Other objects and features of the present invention will become apparent 
from the following detailed description considered in connection with the 
accompanying drawing which discloses the embodiments of the invention. It 
is to be understood, however, that the drawing is designed for the purpose 
of illustration only and not as a definition of the limits of the 
invention.

Referring now in detail to the drawings, the device according to this 
invention is mounted in a basic frame 10 which is adapted to be connected 
with suitable means, not shown, for transporting the hollow blow-moldings 
which are engaged by the device. This basic frame 10 is generally U-shaped 
and open on its underside, and the lower ends of the lateral frame limbs 
10a, 10b are suitably prepared or adapted to receive a supporting beam 12. 
Beam 12 is adapted to be slid into the basic frame 10 in a direction 
perpendicular to the drawing plane of FIG. 1, i.e., in a horizontal 
direction and to be secured in position by means of clamping screws 
14a,14b. As a result of this arrangement, griper units of relatively 
different design can be easily fitten in the device to suit varying shapes 
of hollow moldings to be handled. 
The gripper units, which will be more specifically described below, are 
generally designated 16a, 16b and 16c. All three of these gripper unites 
are identical, for which reason only gripping unit 16a will be hereinafter 
described in detail. In the illustrated example it has been assumed that 
the device is designed for association with a blow-mold which comprises 
three mold-nests or cavities, and consequently the device is provided with 
three gripper units. It has been mentioned that the gripper units may be 
adapted to the given shape and configuration of the hollow moldings to be 
handled and for this reason the gripper units which are shown in elevation 
in FIG. 1 are of slightly different form to those shown in FIGS. 2 and 3. 

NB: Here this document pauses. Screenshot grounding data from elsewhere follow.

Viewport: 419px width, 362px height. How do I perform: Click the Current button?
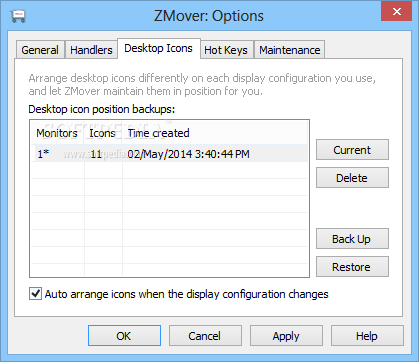coord(352,150)
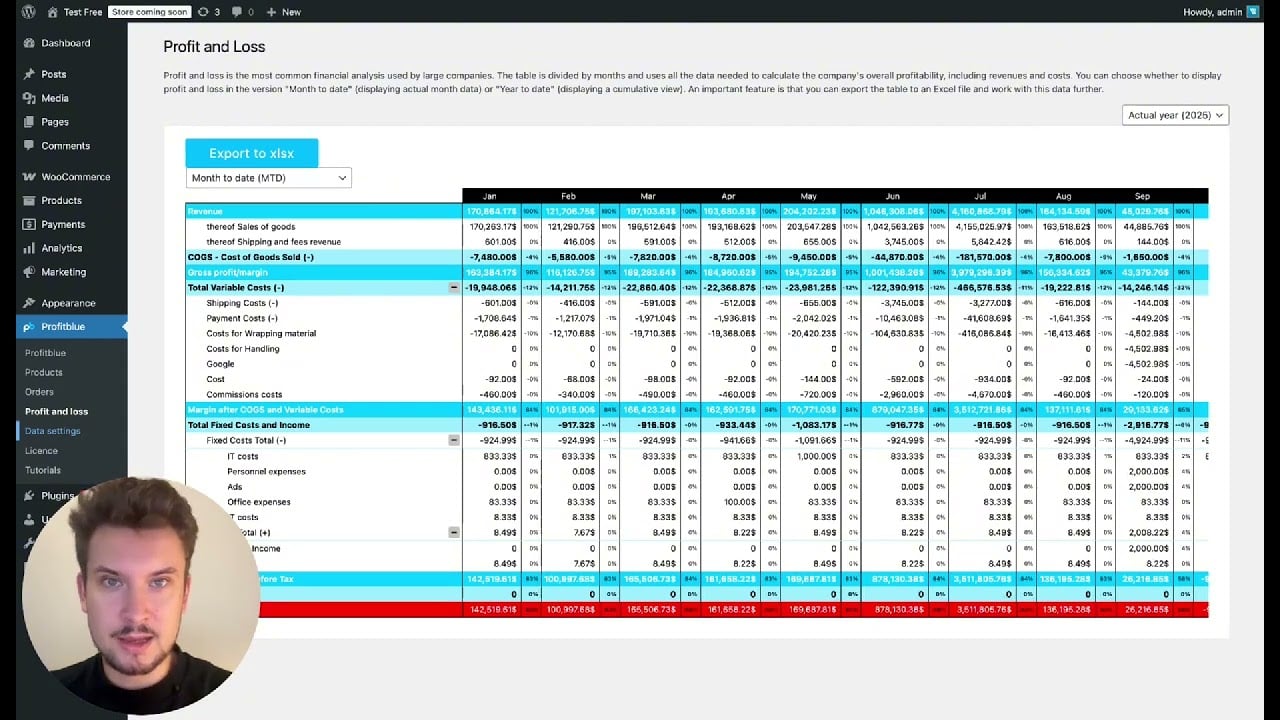Open Appearance using its paintbrush icon
The image size is (1280, 720).
tap(28, 302)
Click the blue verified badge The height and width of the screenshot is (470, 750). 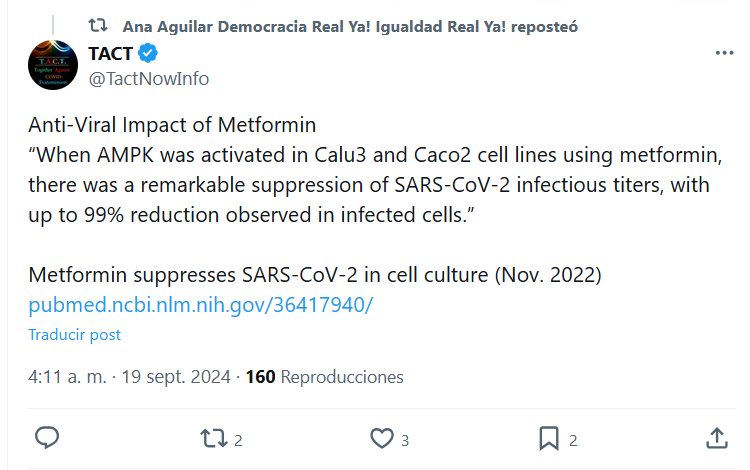coord(148,54)
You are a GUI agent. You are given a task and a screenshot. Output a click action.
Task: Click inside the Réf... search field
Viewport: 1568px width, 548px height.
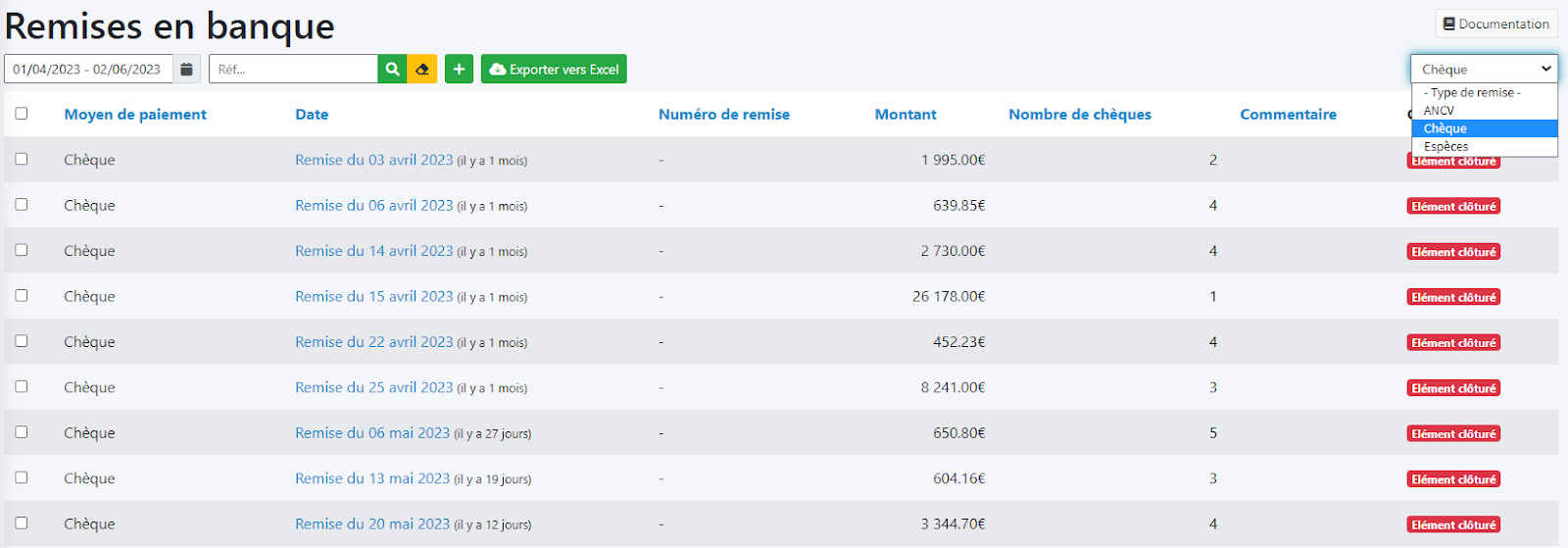(x=293, y=70)
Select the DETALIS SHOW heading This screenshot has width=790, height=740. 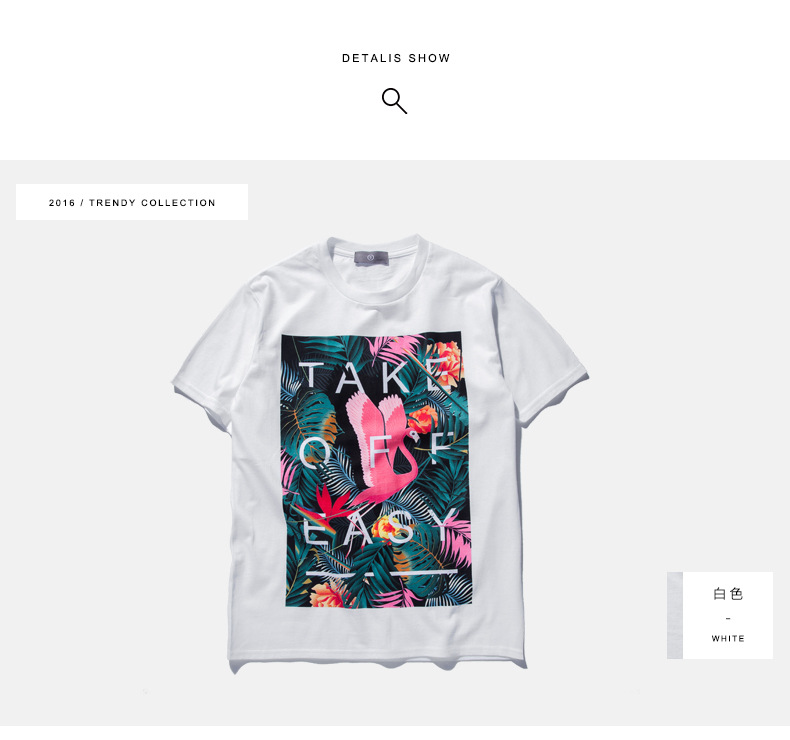[396, 58]
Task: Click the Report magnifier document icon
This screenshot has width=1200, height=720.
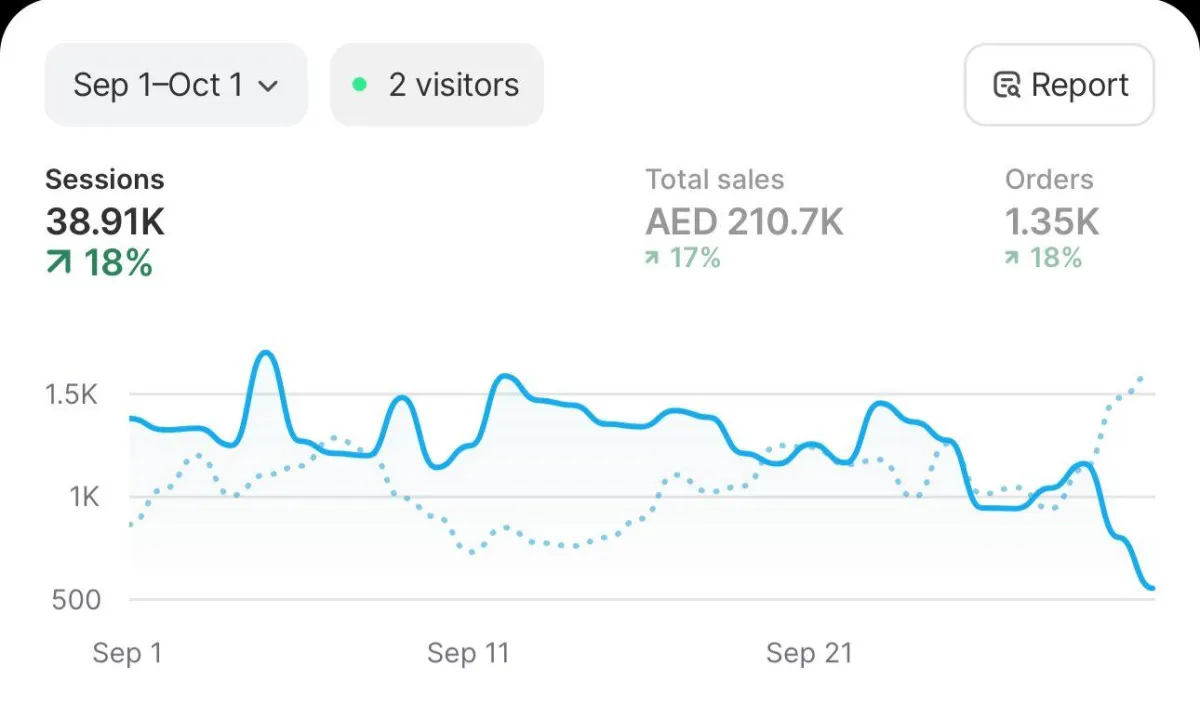Action: point(1006,86)
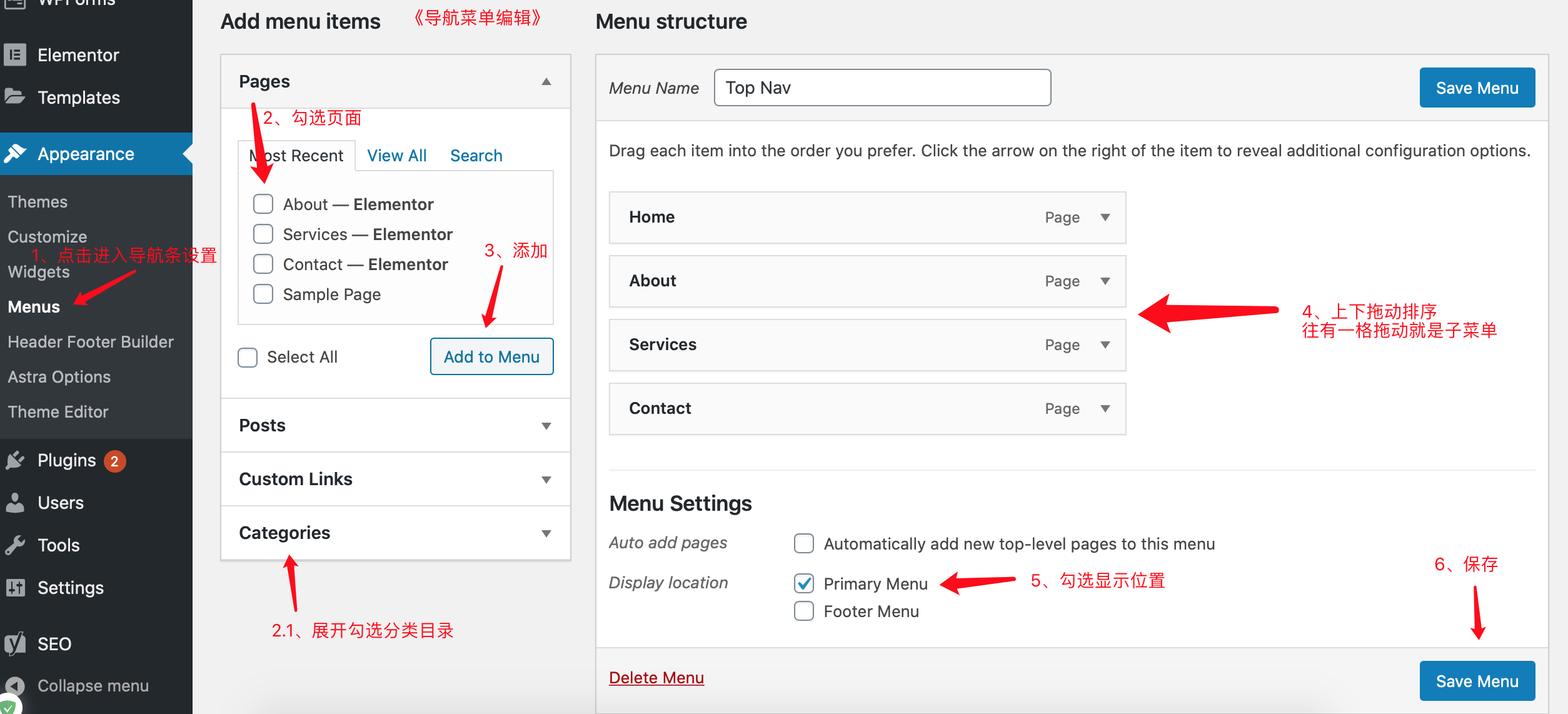The image size is (1568, 714).
Task: Select the Appearance paintbrush icon
Action: [x=15, y=153]
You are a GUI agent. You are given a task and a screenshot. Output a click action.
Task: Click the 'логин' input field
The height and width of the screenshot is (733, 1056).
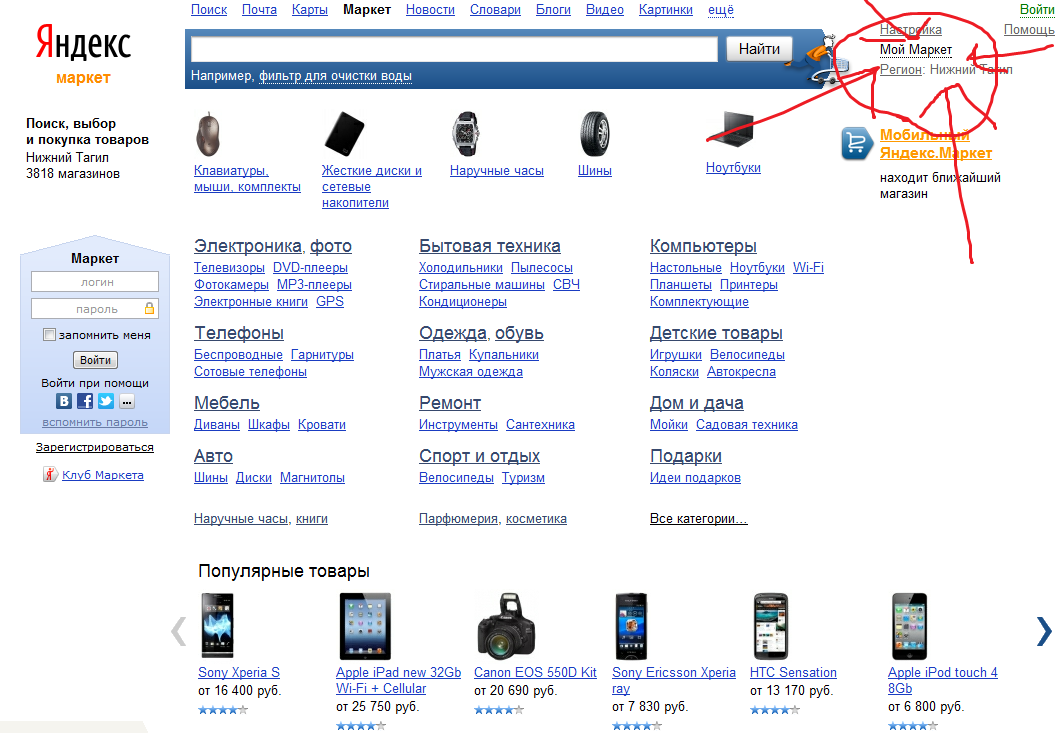pos(95,282)
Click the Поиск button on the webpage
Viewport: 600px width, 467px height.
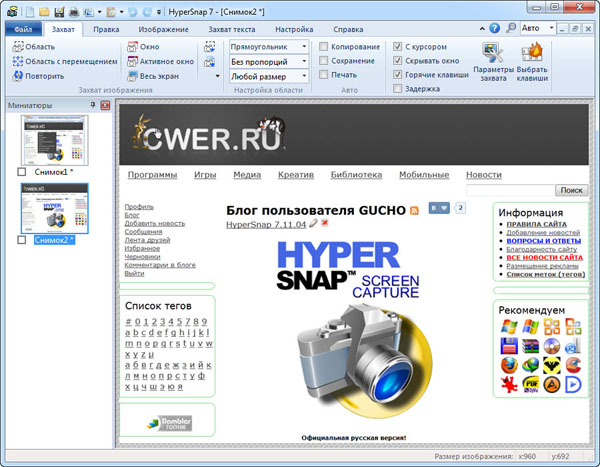point(570,190)
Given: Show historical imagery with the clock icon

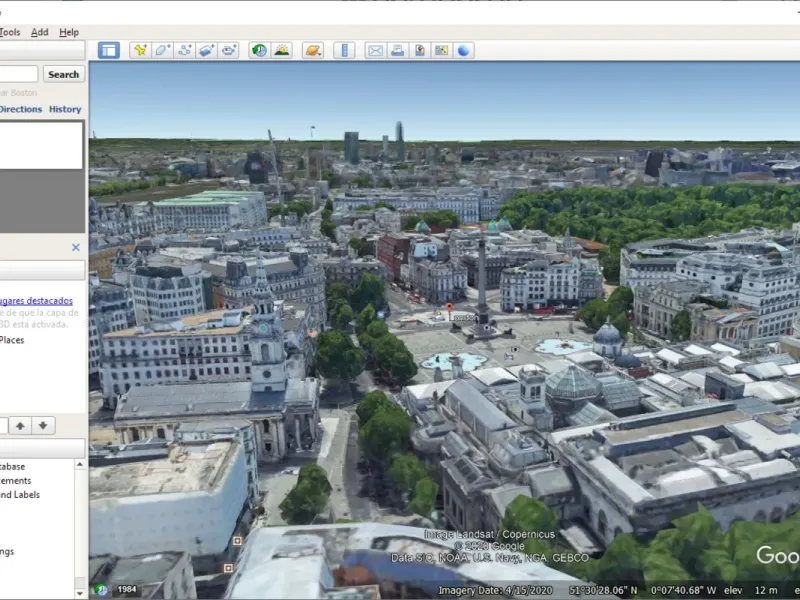Looking at the screenshot, I should tap(259, 50).
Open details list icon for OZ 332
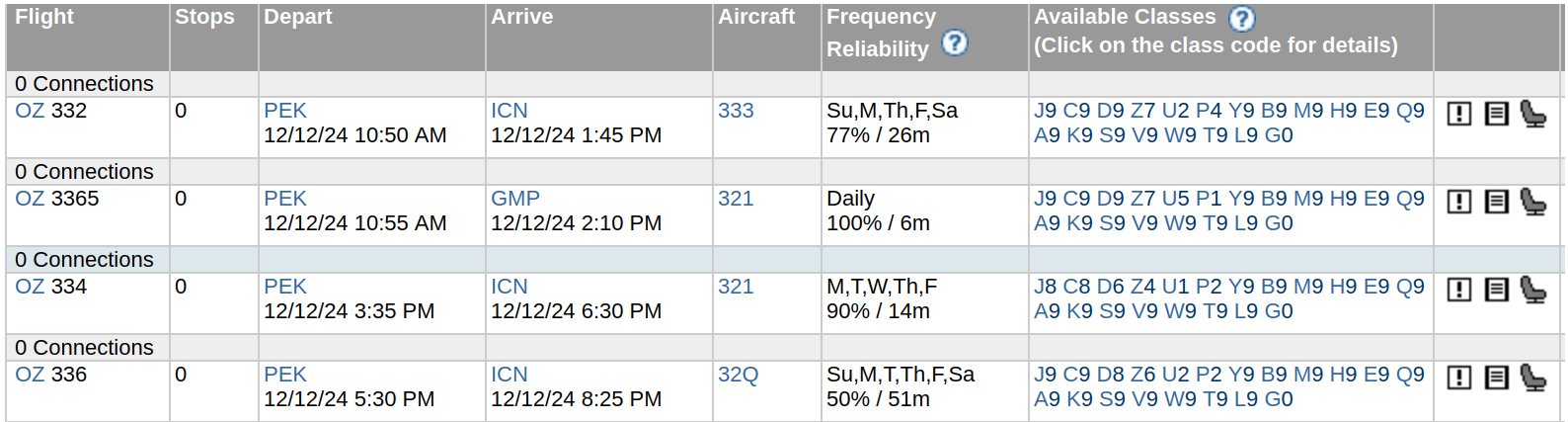Viewport: 1568px width, 422px height. click(1496, 114)
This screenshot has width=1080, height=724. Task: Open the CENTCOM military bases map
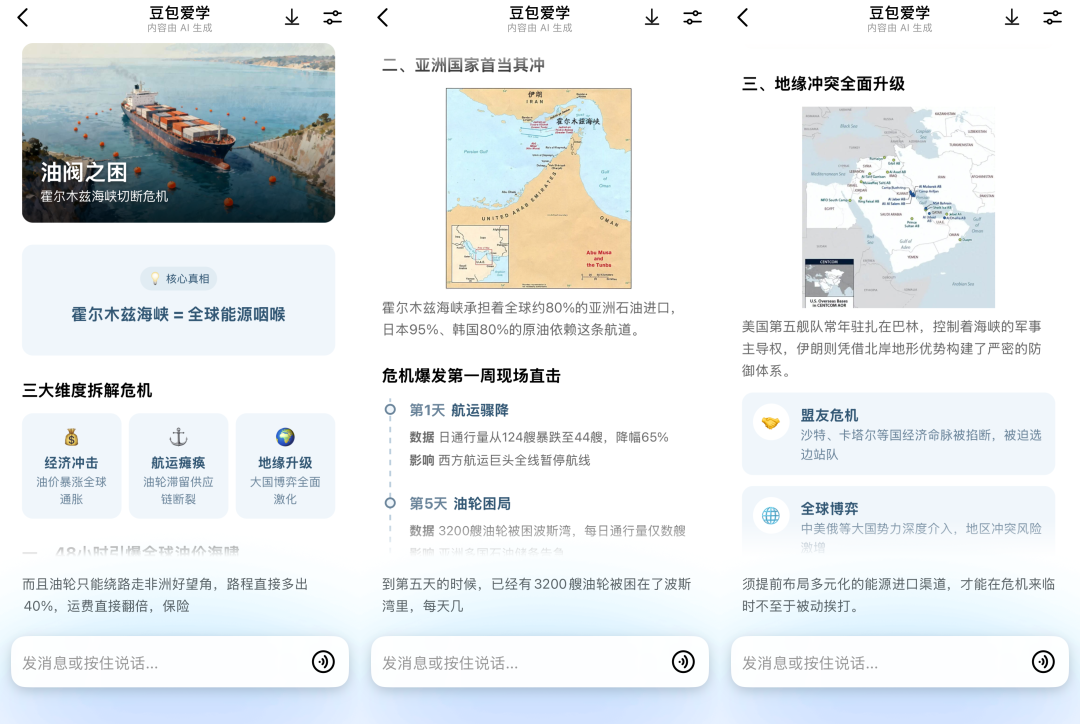coord(898,207)
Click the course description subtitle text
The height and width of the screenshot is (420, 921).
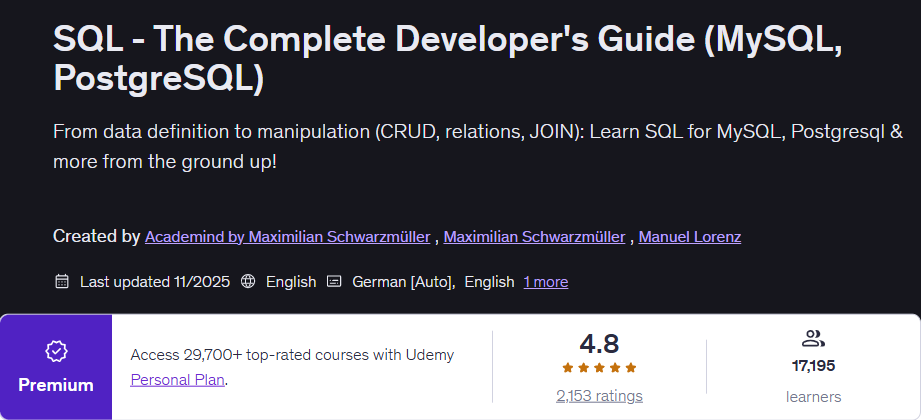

However, in all FIGURES like reference signs have been used for like parts 
in all gripper units. 
By way of actual gripping means, each gripper unit 16a to 16c comprises 
three levers 18 spaced equi-angularly at intervals of 120.degree. around 
the vertical longitudinal gripper unit axis. The drawings showing the 
levers occupying a position wherein they are adjacent, and substantially 
parallel, to the longitudinal axis. In this position, the levers 18 can be 
readily introduced into the interior of the hollow molding to be handled, 
as will be observed from FIG. 2, where the upper region of this molding is 
outlined in dot-and-dash lines. 
Levers 18 are actuated by means of vertically displaceable actuating links 
20 which are concentric with the gripper unit axis. Each of these 
actuating links 20 is slidable in a multi-part gripper unit housing 22 
which is connected to the supporting beam 12, and the upper lever end 
which projects out of housing 22 is formed with notch or recess 24 (FIG. 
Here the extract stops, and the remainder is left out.